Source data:

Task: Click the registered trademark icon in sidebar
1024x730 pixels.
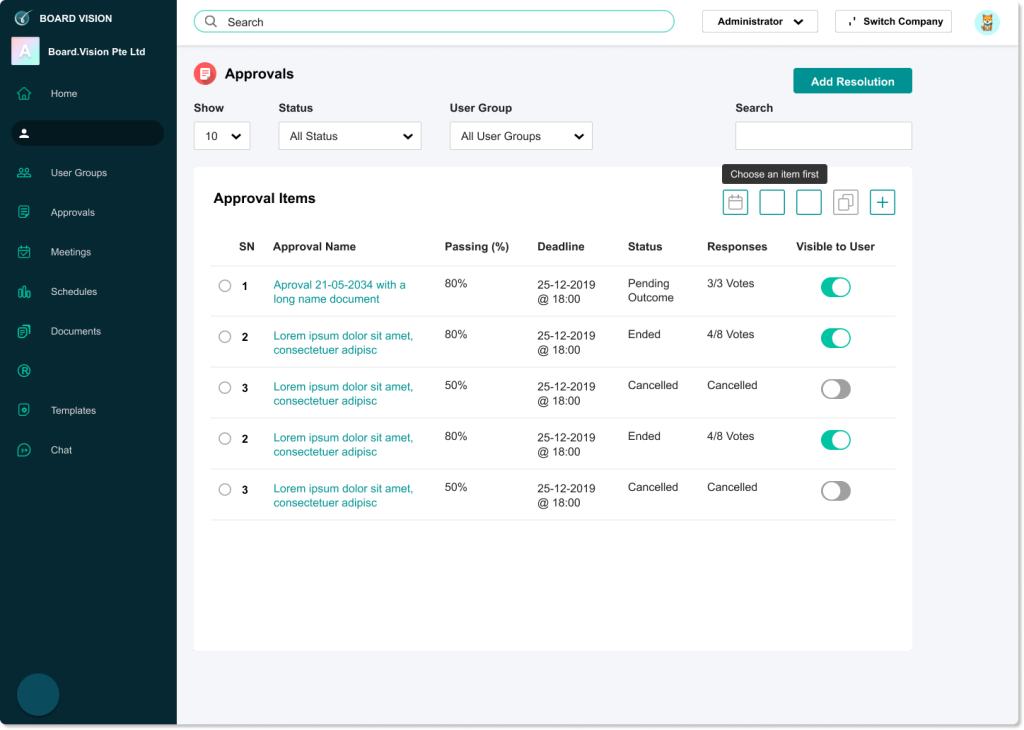Action: click(24, 371)
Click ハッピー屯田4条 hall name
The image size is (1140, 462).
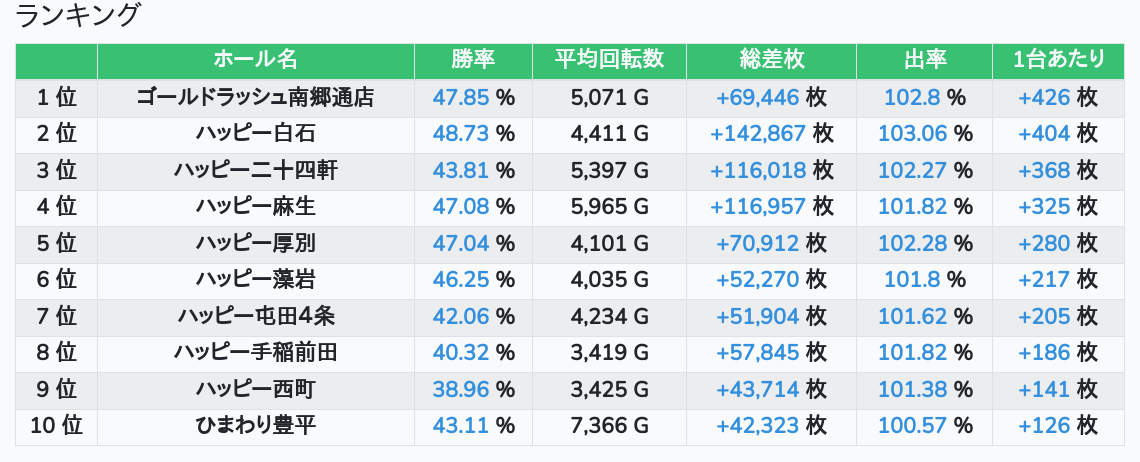255,316
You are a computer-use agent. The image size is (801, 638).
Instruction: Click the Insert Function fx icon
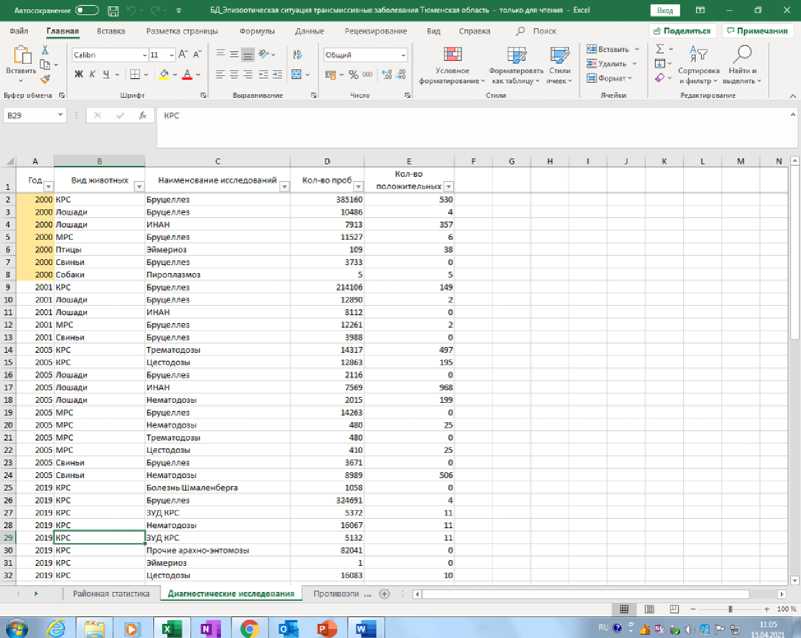coord(143,116)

- [Work instruction]: All the lines above need to be repeated exactly, with no pictures carried over.

- [Answer]:
Task: Click the registered trademark icon in sidebar
1024x730 pixels.
Action: click(24, 371)
Click ハッピー屯田4条 hall name
The image size is (1140, 462).
255,316
You are a computer-use agent. The image size is (801, 638).
Instruction: Click the Insert Function fx icon
coord(143,116)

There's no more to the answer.